Obviamente les gestiones diplomáticas de muchos decenios han fracasado. Austria no tiene intención de enviar a México un objeto etnológico y por desgracia nosotros no tenemos –la han buscado en el archivo de la Secretaría de Relaciones Exteriores–, la factura del penacho. Tampoco la garantía del fabricante.
La mayor muestra de buena voluntad es la entrada gratuita de cualquier mexicano con pasaporte en mano, quien puede entrar gratuitamente al museo para ver el bendito plumero. Es un gran consuelo.
El regreso del gran ornamento plumario es un empeño en el cual los mexicanos no cejaremos. Ya lo dijo el Señor Presidente cuya señora esposa, Beatriz Gutiérrez, quien no es una Primera Dama, sino una dama de primera, ha reanudado sin fruto inmediato las acciones diplomáticas en ese sentido: Somos muy perseverantes.
Los austriacos dicen, nosotros también y el tiempo es más tenaz: si movemos el ya dicho objeto emplumado, se desbarataría como las ilusiones de una quinceañera.

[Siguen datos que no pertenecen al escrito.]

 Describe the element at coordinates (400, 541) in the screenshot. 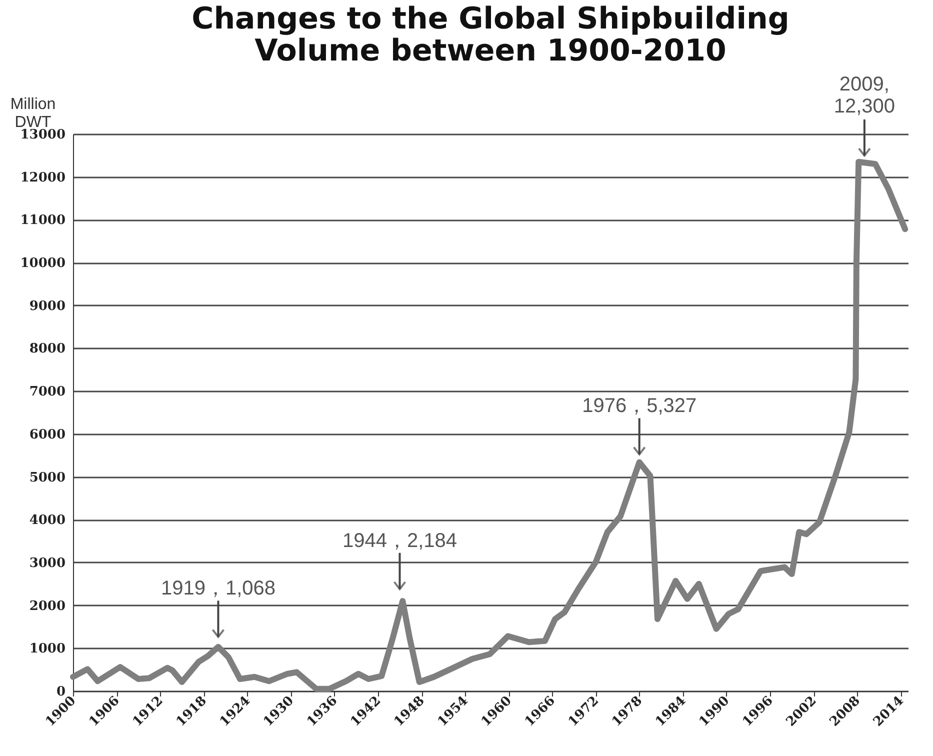

I see `annotation: 1944，2,184` at that location.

Pero tener en México el penacho (por respeto le diríamos “Don Peignacio”, nada de confianzas), nos permitiría muchos cambios en la liturgia republicana.
Para empezar el Señor Presidente podría portarlo durante las ceremonias de recepción de las cartas credenciales de los embajadores acreditados en este país. Quedarían apantalladísimos, sobre todo si se le ilumina correctamente.

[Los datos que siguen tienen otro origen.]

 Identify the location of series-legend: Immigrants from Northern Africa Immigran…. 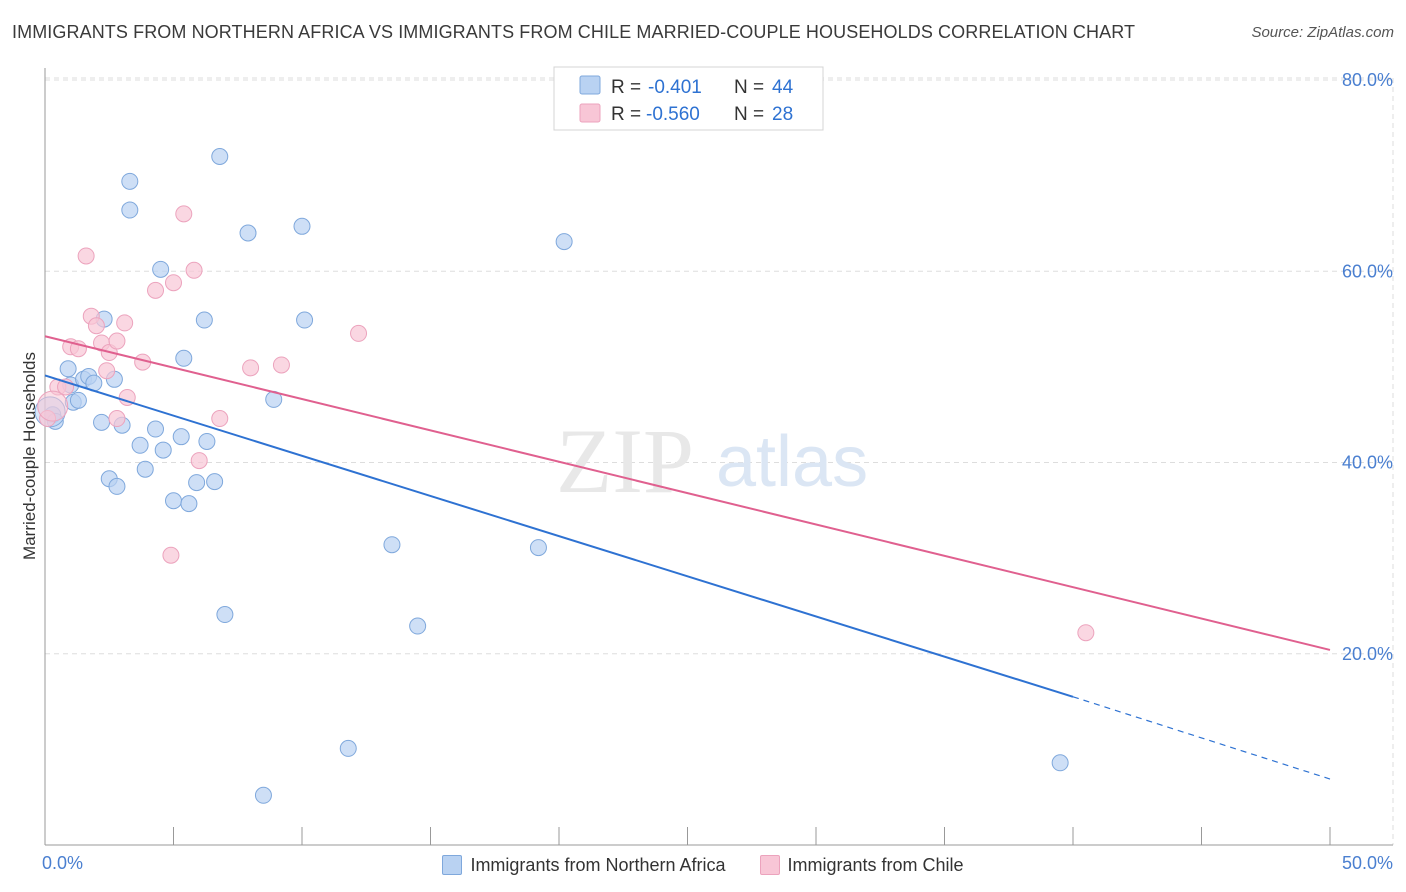
(703, 865).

Claro, se necesitaría modificar la “Ley sobre el escudo, la bandera y el himno nacionales” para incorporar el plumero a los símbolos patrios y sustituir con él la poco visible y nada espectacular Banda Presidencial.

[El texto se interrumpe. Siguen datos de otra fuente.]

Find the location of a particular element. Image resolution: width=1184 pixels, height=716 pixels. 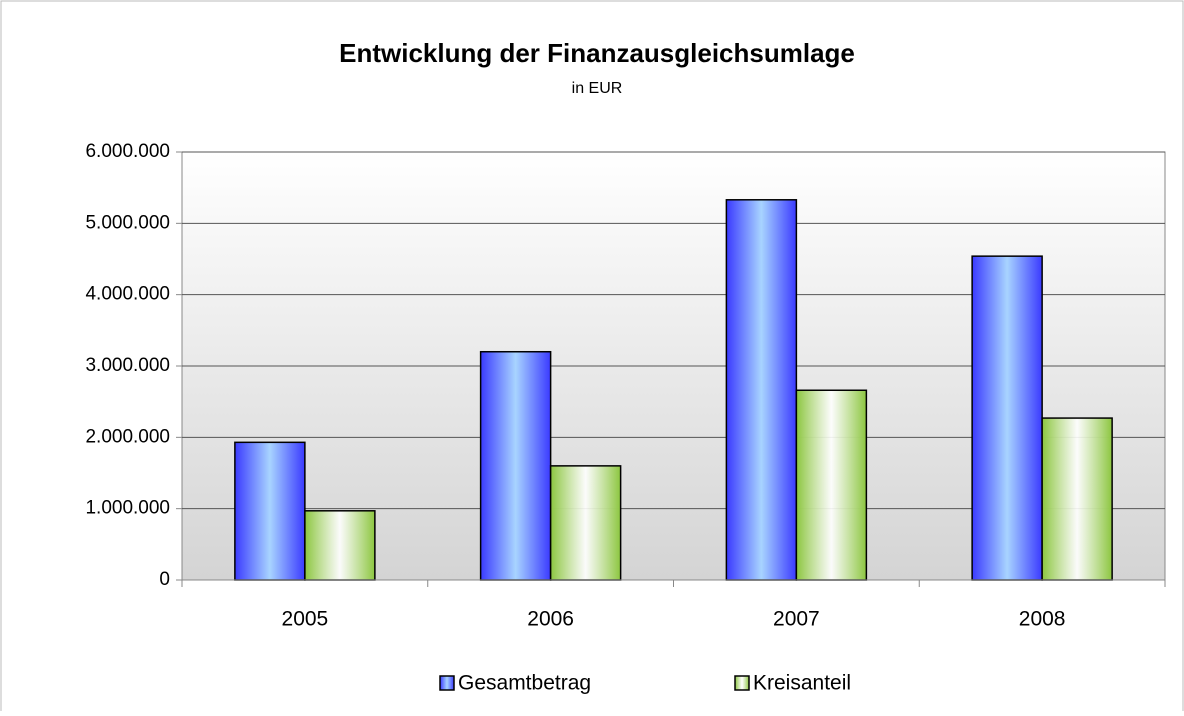

chart-subtitle: in EUR is located at coordinates (598, 88).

El Señor Presidente portaría el penacho, con cuidado de no tropezar por el balanceo, cuando se enfile por los salones del Palacio Nacional, al balcón de la Patria, en el centro del edificio, debajo de la campana de San José, durante la ceremonia septembrina del “Grito”.
Debidamente ajustado lo podría utilizar como abanico, mientras saluda –con movimientos afirmativos de cabeza–, a la multitud cuya concurrencia ya es cosa casi segura para el año entrante, cuando se cumplan los muchos aniversarios de todas las fechas prehispánicas, independentistas, libertarias y similares del 2021.
De paso, y como correspondencia a la devolución austriaca, les podríamos enviar un busto de Benito Juárez para inaugurarlo el 19 de junio, fecha del CLVII aniversario del fusilamiento de Maximiliano.
La idea, conste, no me pertenece, se lo ofreció Luis Echeverría al gobierno austriaco en una de sus interminables giras internacionales.
Pero la magnifica idea, casi como la recurrencia de los griegos en recuperar los frisos del Partenón birlados a los helénicos por el pirata Lord Elgin, nos podría dar el impulso para pedirles a los gringos, (cuando se vaya Trump, claro), la devolución no del penacho sino del cacho de país birlado durante la guerra de 1846.
También podríamos decirles a los franceses , queremos la Torre Eifell como compensación por la guerra de los pasteles y sus consecuencias.
Una más de las ocurrencias pendejas del orate de Palacio.